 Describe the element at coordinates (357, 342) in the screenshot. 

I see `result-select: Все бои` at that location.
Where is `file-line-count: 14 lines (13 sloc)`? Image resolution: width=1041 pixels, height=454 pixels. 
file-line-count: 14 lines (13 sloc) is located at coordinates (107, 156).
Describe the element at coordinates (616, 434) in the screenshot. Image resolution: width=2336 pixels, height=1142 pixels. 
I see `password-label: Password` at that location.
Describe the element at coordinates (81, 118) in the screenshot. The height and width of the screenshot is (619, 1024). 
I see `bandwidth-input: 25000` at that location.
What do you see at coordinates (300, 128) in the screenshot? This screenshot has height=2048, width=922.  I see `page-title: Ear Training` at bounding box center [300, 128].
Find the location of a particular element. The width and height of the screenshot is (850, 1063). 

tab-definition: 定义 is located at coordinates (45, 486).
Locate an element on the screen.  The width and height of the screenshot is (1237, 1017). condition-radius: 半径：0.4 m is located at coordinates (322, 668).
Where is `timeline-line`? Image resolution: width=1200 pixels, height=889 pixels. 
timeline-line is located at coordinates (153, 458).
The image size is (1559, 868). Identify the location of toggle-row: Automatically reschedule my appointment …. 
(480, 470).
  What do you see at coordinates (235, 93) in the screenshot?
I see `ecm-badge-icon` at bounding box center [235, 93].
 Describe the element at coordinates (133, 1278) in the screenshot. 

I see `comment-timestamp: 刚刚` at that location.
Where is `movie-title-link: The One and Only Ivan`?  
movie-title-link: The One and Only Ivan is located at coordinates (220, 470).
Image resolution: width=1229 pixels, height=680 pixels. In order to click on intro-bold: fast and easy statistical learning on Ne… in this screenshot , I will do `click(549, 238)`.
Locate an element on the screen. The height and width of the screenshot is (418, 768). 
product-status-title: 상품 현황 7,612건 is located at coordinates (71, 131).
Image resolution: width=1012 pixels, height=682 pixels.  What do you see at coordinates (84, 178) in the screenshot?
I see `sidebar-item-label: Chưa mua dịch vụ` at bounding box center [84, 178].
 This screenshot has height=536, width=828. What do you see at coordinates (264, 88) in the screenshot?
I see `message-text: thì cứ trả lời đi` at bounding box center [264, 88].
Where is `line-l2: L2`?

Action item: Copy every one of the rows above word for word, with nothing changed.

Answer to this task:
 Describe the element at coordinates (357, 342) in the screenshot. 

I see `result-select: Все бои` at that location.
Where is `file-line-count: 14 lines (13 sloc)`? Image resolution: width=1041 pixels, height=454 pixels. 
file-line-count: 14 lines (13 sloc) is located at coordinates (107, 156).
Describe the element at coordinates (616, 434) in the screenshot. Image resolution: width=2336 pixels, height=1142 pixels. 
I see `password-label: Password` at that location.
Describe the element at coordinates (81, 118) in the screenshot. The height and width of the screenshot is (619, 1024). 
I see `bandwidth-input: 25000` at that location.
What do you see at coordinates (300, 128) in the screenshot? This screenshot has height=2048, width=922.  I see `page-title: Ear Training` at bounding box center [300, 128].
Find the location of a particular element. The width and height of the screenshot is (850, 1063). 

tab-definition: 定义 is located at coordinates (45, 486).
Locate an element on the screen.  The width and height of the screenshot is (1237, 1017). condition-radius: 半径：0.4 m is located at coordinates (322, 668).
Where is `timeline-line`? Image resolution: width=1200 pixels, height=889 pixels. 
timeline-line is located at coordinates (153, 458).
The image size is (1559, 868). Identify the location of toggle-row: Automatically reschedule my appointment …. 
(480, 470).
  What do you see at coordinates (235, 93) in the screenshot?
I see `ecm-badge-icon` at bounding box center [235, 93].
 Describe the element at coordinates (133, 1278) in the screenshot. 

I see `comment-timestamp: 刚刚` at that location.
Where is `movie-title-link: The One and Only Ivan`?  
movie-title-link: The One and Only Ivan is located at coordinates (220, 470).
Image resolution: width=1229 pixels, height=680 pixels. In order to click on intro-bold: fast and easy statistical learning on Ne… in this screenshot , I will do `click(549, 238)`.
Locate an element on the screen. The height and width of the screenshot is (418, 768). 
product-status-title: 상품 현황 7,612건 is located at coordinates (71, 131).
Image resolution: width=1012 pixels, height=682 pixels.  What do you see at coordinates (84, 178) in the screenshot?
I see `sidebar-item-label: Chưa mua dịch vụ` at bounding box center [84, 178].
 This screenshot has height=536, width=828. What do you see at coordinates (264, 88) in the screenshot?
I see `message-text: thì cứ trả lời đi` at bounding box center [264, 88].
Where is `line-l2: L2`?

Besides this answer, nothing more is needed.